Edited by Kristina Launey.

Seyfarth Synopsis:  The number of access lawsuits has surged in both Arizona state and federal courts, prompting an unprecedented intervention by the Arizona Attorney General.

By our count, nearly 300 ADA Title III lawsuits have been filed in federal court in Arizona this year to date.  This number represents a dramatic increase from 2015 when only 207 lawsuits were filed for the entire year.  In 2013 and 2014, there were only 20 and 8 of such lawsuits, respectively.

Four plaintiffs filed 284 of these nearly 300 2016 Arizona federal court lawsuits:  Damien Mosley (132 suits), Advocates for Individuals with Disabilities Foundation, Inc. (AIDF) (57 suits); Advocates for Individuals with Disabilities LLC (AID) (formerly known as Advocates for American Disabled Individuals, LLC (AADI)) (71 suits); and Santiago Abreau (24 suits).

Even more astonishing is the number of cases AIDF and AID/AADI have filed in Arizona state court under the Arizonians with Disabilities Act (AzADA) since January 2015.  The AzADA is similar to the federal ADA but allows plaintiffs to recover compensatory damages.  Under the ADA, prevailing private plaintiffs can only obtain injunctive relief and attorneys’ fees and costs.

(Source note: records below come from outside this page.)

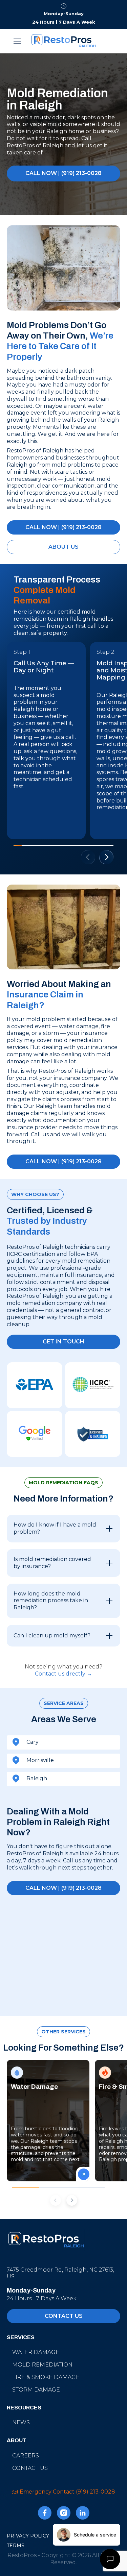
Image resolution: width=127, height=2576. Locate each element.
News (21, 2422)
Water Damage (35, 2352)
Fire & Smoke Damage (46, 2377)
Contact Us (30, 2468)
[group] (48, 2120)
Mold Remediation (42, 2364)
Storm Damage (36, 2389)
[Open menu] (18, 41)
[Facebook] (44, 2514)
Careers (25, 2455)
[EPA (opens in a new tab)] (34, 1385)
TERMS (15, 2546)
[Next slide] (106, 857)
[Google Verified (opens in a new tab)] (34, 1434)
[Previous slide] (55, 2200)
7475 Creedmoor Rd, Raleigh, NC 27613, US (60, 2273)
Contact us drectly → (63, 1673)
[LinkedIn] (82, 2514)
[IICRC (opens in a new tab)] (92, 1385)
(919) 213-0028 (95, 2491)
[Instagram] (63, 2514)
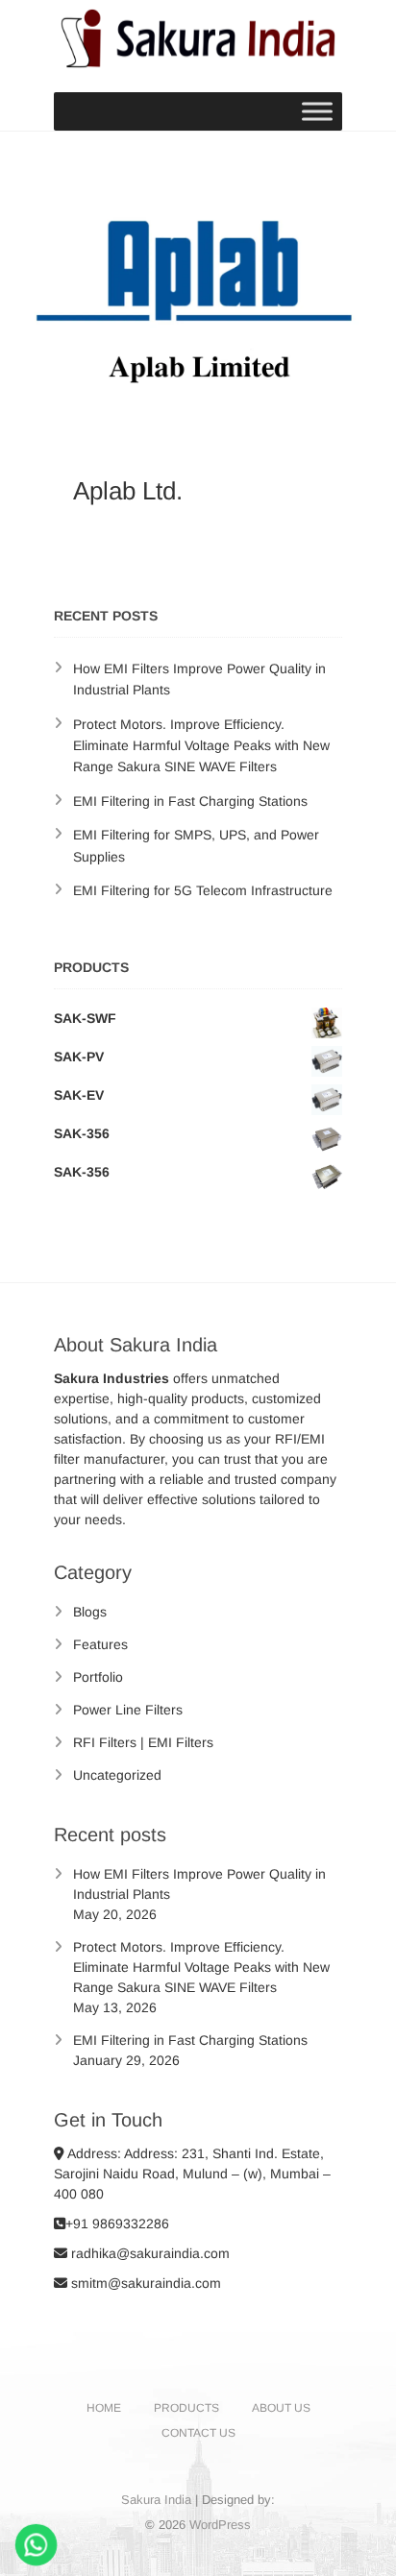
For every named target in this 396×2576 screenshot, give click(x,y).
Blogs (90, 1611)
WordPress (220, 2524)
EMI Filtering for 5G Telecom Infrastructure (203, 890)
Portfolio (98, 1677)
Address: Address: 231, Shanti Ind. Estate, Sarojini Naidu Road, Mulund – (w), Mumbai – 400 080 (192, 2173)
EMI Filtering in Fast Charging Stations (190, 801)
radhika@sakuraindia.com (148, 2253)
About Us (281, 2408)
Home (104, 2408)
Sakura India (156, 2499)
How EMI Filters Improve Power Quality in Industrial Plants (199, 1884)
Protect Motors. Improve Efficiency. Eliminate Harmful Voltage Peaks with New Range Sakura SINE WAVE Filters (201, 746)
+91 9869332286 (117, 2223)
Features (100, 1644)
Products (186, 2408)
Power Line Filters (128, 1709)
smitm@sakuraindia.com (144, 2283)
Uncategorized (117, 1775)
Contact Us (198, 2433)
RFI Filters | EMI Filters (143, 1742)
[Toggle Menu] (317, 111)
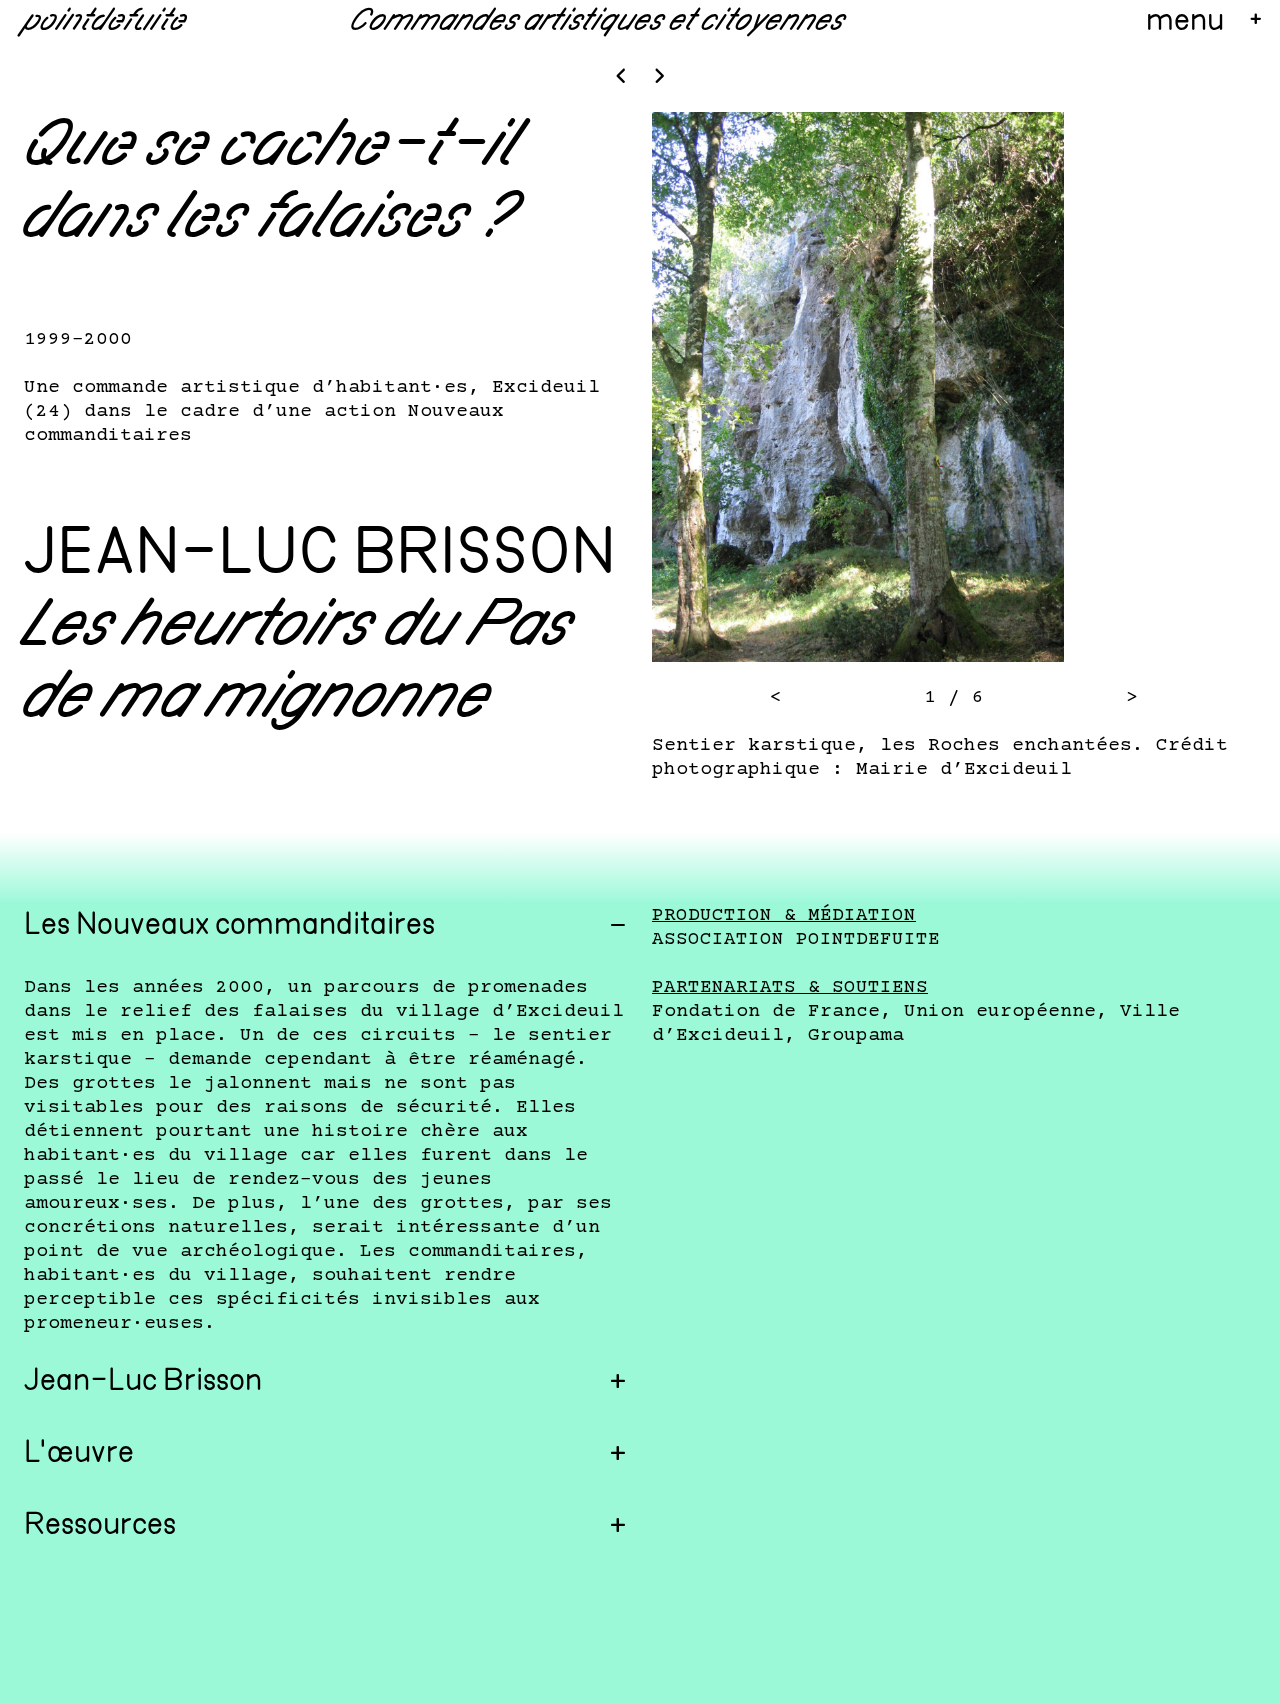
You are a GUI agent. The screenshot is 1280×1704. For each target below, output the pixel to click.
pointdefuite (105, 22)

The number of lawsuits filed by AIDF, AID, and AADI in Arizona state court (all in Maricopa County) in 2015 and 2016, according to our own research, are:

  • AID/AADI: 503 cases
  • AIDF: 1121 cases

In total, these plaintiffs have filed 1,624 cases since the beginning of 2015.  Compare that to the 584 suits filed in Arizona federal courts since the beginning of 2015.  Then compare that to the data we’ve collected on lawsuits filed in other states and nationwide.

Apparently alarmed by the number of suits flooding the Arizona court system, the Arizona Attorney General has filed a motion asking the Arizona state court in Maricopa County to consolidate all of the pending cases filed by AADI and to allow his intervention to stop what he calls a “systemic abuse of the judicial system.”  The motion provides two grounds for intervention.  First, it states that these lawsuits “imperils the State enforcement regime established by the Legislature” by signaling to other plaintiffs that it is more profitable to file these private suits than to utilize the state’s investigation and enforcement regime created by the AzADA which provides opportunities for a pre-litigation resolution.  Second, the State of Arizona has a strong interest in how the courts apply and interpret the AzADA’s statutory scheme.

Though outcry over the years over ADA lawsuit abuse has been consistent, as well as multiple legislative attempts at reform with little meaningful effect, we are not aware of any other instance when an enforcement agency has stepped in to address the actions of a serial plaintiff.  We will keep you updated on the developments.

Edited by Kristina Launey.


In honor of the 26th anniversary of the ADA, we are sharing our mid-year count of ADA Title III lawsuits for 2016 and it’s newsworthy:  The number of lawsuits filed in federal court is already at 3,435, up 63% from last year’s mid-year number of 2,114.  If the pace continues, the 2016 total may top 7,000.  To put the numbers into perspective, more lawsuits were filed in the past six months than were filed in all of 2013 when there were a mere 2,722 lawsuits.  The three states with most lawsuits continue to be California, Florida, and New York, but there is a shake-up in the fourth position.  Arizona, with 230 lawsuits, has beaten out Texas.  Based on our own practice, most lawsuits continue to be about physical access barriers but there has been a steady increase in lawsuits about websites that are allegedly not accessible to individuals with disabilities.  We will be provide more analysis at the end of 2016, which promises to be another record-breaking year.